---------- Selected passage ----------

On the Expressive Power of GNNs for Boolean Satisfiability¶
Conference: ICLR 2026 arXiv: 2602.08745 Code: GitHub Area: Graph Learning Keywords: GNN expressiveness, Boolean satisfiability, Weisfeiler-Leman test, SAT solving, theoretical analysis
TL;DR¶
This paper rigorously proves, from the perspective of the Weisfeiler-Leman (WL) test, that the complete WL hierarchy cannot distinguish satisfiable from unsatisfiable 3-SAT instances, revealing the theoretical expressiveness limits of GNNs for SAT solving. It also identifies positive instance families—such as planar SAT and random SAT—where GNNs can successfully distinguish satisfiability.
Background & Motivation¶
Boolean satisfiability (SAT) is a classic NP-complete problem. In recent years, GNNs have become the dominant architecture for learning-based SAT solvers (e.g., NeuroSAT, QuerySAT), since CNF formulas are naturally represented as literal-clause bipartite graphs (LCG). However, GNN expressiveness is bounded by the WL test—graphs that are WL-equivalent must receive identical outputs.
Core Problem: Do GNNs possess sufficient expressive power to reason about satisfiability?
Prior work lacks a systematic analysis of GNN expressiveness on SAT tasks. Although one might intuit that "SAT is NP-hard, therefore GNNs must be insufficient," expressive power and computational complexity are orthogonal concepts—for instance, planar SAT is also NP-complete, yet 4-WL can identify all planar graphs.
Method¶
Overall Architecture¶
This is a theory-driven work. The core contributions are a series of theorems and constructions concerning the distinguishability of SAT formulas by the WL hierarchy, supplemented by experimental validation. The research pipeline proceeds as follows:
- Define a graph representation for SAT formulas (LCN: Literal-Clause graph with Negation connections)
- Construct families of WL-indistinguishable SAT instances
- Analyze the distinguishability of special SAT families (regular, planar, random)
- Validate WL expressiveness on random and competition instances
Key Designs¶
Graph Representation: LCN (Literal-Clause Graph with Negation Connections)¶
The standard LCG is a bipartite graph between literals and clauses. This paper emphasizes that edges between each literal and its negation must be added (yielding LCN), because: - Removing node labels (to preserve permutation invariance) causes information loss in LCG alone - The LCN representation is sufficient: an unlabeled LCN uniquely determines a SAT formula up to isomorphism
Theorem 5.3 (Main Theorem): \(k\)-WL-Indistinguishable SAT Instances¶
Construction: Based on the classical Cai-Fürer-Immerman (1992) construction.

----------

_Given instruction 1_: Reproduce the passage of the summary on GNN expressiveness for Boolean satisfiability that lies between "Background & Motivation¶" and "reason about satisfiability?", inclusive.
_Given instruction 2_: Write the next part of the summary on GNN expressiveness for Boolean satisfiability, starting right after its final sentence.

---------- Listed entries ----------

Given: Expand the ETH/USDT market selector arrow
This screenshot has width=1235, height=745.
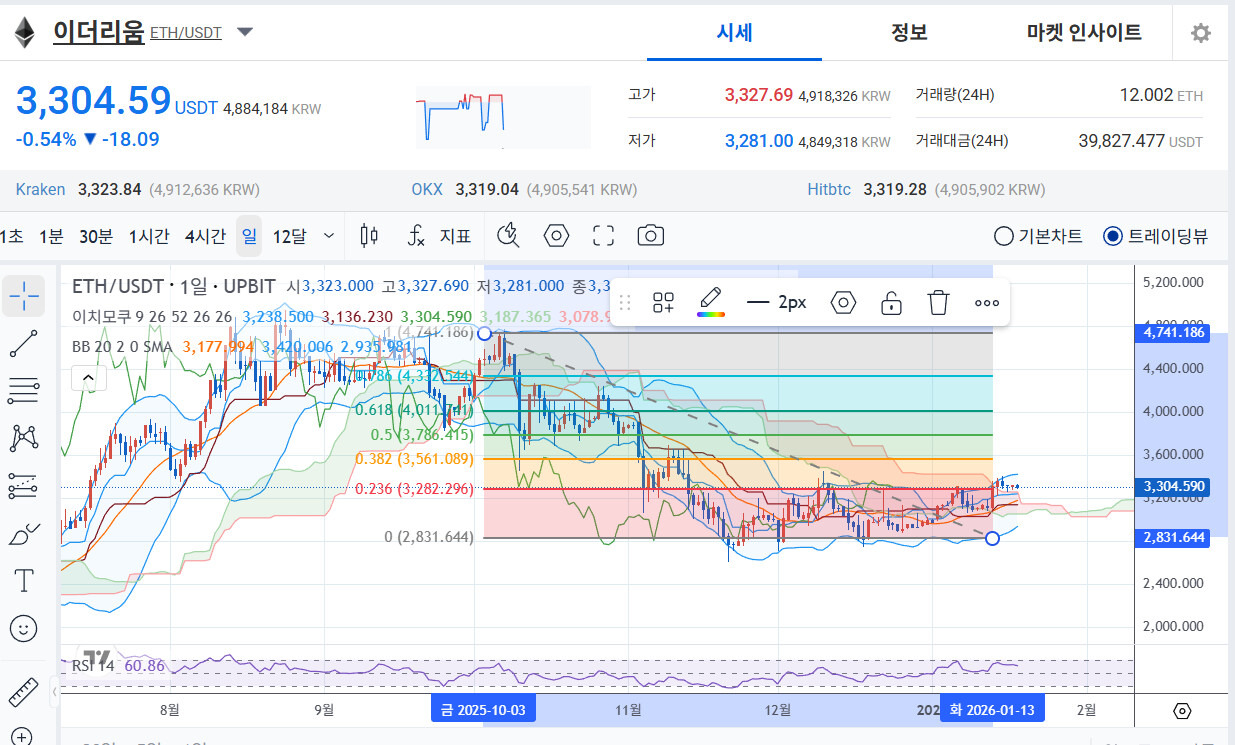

----------
---------- Listed entries ----------

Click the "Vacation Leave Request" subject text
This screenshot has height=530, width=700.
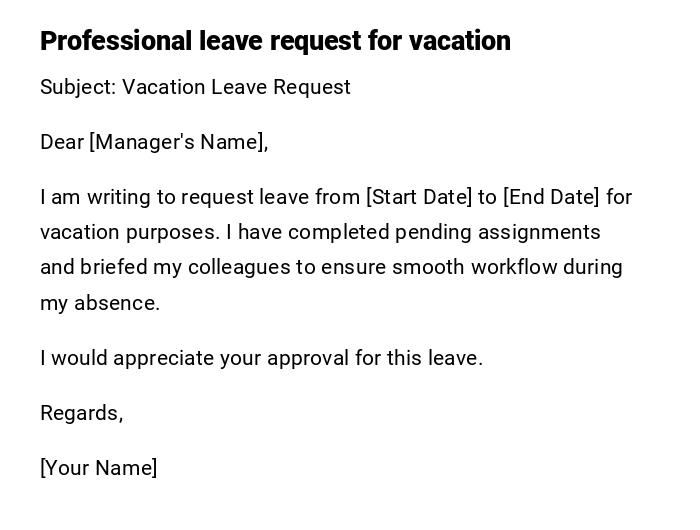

----------
---------- Listed entries ----------

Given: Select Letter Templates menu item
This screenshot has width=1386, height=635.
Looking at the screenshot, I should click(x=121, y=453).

----------

_Task answer 1_:
Background & Motivation¶
Boolean satisfiability (SAT) is a classic NP-complete problem. In recent years, GNNs have become the dominant architecture for learning-based SAT solvers (e.g., NeuroSAT, QuerySAT), since CNF formulas are naturally represented as literal-clause bipartite graphs (LCG). However, GNN expressiveness is bounded by the WL test—graphs that are WL-equivalent must receive identical outputs.
Core Problem: Do GNNs possess sufficient expressive power to reason about satisfiability?

_Task answer 2_:
Given a graph \(G\), a formula \(f_G\) is constructed to encode "whether \(G\) admits an even orientation of edges" (an orientation where every vertex has even out-degree). The answer depends on the parity of the number of edges. A "twisted" formula \(\tilde{f}_G\) is then constructed by reversing one edge to bidirectional. Consequently, exactly one of \(f_G\) and \(\tilde{f}_G\) is satisfiable and the other is not, yet their LCNs are indistinguishable under \(n\)-WL.
This construction is closely related to Tseitin formulas (hard instances for resolution)—both involve global inconsistency that cannot be detected by local reasoning.
Implications for Sequential Solvers (Lemma 5.4)¶
Many GNN-based SAT solvers (e.g., QuerySAT) operate by setting variables one at a time. Lemma 5.4 shows that if two formulas are \(k\)-WL-indistinguishable, the residual formulas remain indistinguishable even after \(\lfloor k/2 \rfloor - 1\) variables have been assigned.
Corollary 5.5: A WL-powerful GNN remains unable to distinguish satisfiable from unsatisfiable residual formulas even after setting \(\Theta(n)\) variables—with significant implications for learning restart strategies.
3-Regular SAT: An NP-Complete Problem Where WL Is Entirely Useless¶
Define \(k\)-regular SAT: each literal appears in exactly \(k\) clauses, and each clause contains exactly \(k\) literals.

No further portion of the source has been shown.